The lawsuit says state crews would carve roads through forested areas for clear-cutting and timber sales, and those roads were on steep slopes above streams crucial to Oregon Coast coho salmon. It says a lack of adequate buffers caused sediment to spill into streams, and sometimes triggered landslides.

“We brought this case because the department’s practice has been usually not to buffer those high-energy stream channels on steep slopes,” said Amy Atwood, the Center for Biological Diversity’s attorney. “We’re glad to see that through this agreement, the department has taken some strides in the direction of starting to do that.
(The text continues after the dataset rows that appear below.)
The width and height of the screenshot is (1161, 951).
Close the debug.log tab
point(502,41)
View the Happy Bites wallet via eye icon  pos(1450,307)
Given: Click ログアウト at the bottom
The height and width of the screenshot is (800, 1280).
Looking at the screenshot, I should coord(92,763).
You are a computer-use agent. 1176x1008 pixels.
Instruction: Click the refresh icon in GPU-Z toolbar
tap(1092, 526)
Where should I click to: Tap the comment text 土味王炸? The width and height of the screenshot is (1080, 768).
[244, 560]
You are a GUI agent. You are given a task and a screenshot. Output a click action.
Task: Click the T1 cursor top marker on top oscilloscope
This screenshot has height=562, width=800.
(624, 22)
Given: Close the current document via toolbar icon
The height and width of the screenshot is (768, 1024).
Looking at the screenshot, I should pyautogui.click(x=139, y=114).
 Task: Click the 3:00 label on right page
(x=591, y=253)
It’s not everything that we would have hoped for, but it is a big step in the right direction.”

As part of the agreement, ODF will expand stream buffers from 25 feet to 120 feet — meaning the department can’t conduct logging or thinning within those zones. These protections apply to all fish-bearing streams, as well as large and medium streams that don’t typically bear fish. The department will also buffer some upland sites where landslides start.

Oregon Coast coho salmon have been federally protected since 1998. In order to comply with the Endangered Species Act, non-federal landowners can compile a habitat conservation plan outlining how they plan to protect the endangered species on their land.

Mike Wilson, ODF forestry division chief, said the department’s early attempts at putting together a plan in 2001 “did not come to fruition” for a variety of factors, including disagreements between forestry officials and logging businesses. Instead of completing a plan, the department opted to comply with federal protections by conducting regular species surveys. But that approach is costly, according to the state, so the department embarked on drafting a habitat conservation plan in February 2022. It’s slated to be complete by this summer.

Wilson said the plan calls for implementing 120-foot wide no-cut buffer zones near streams on all state forest land.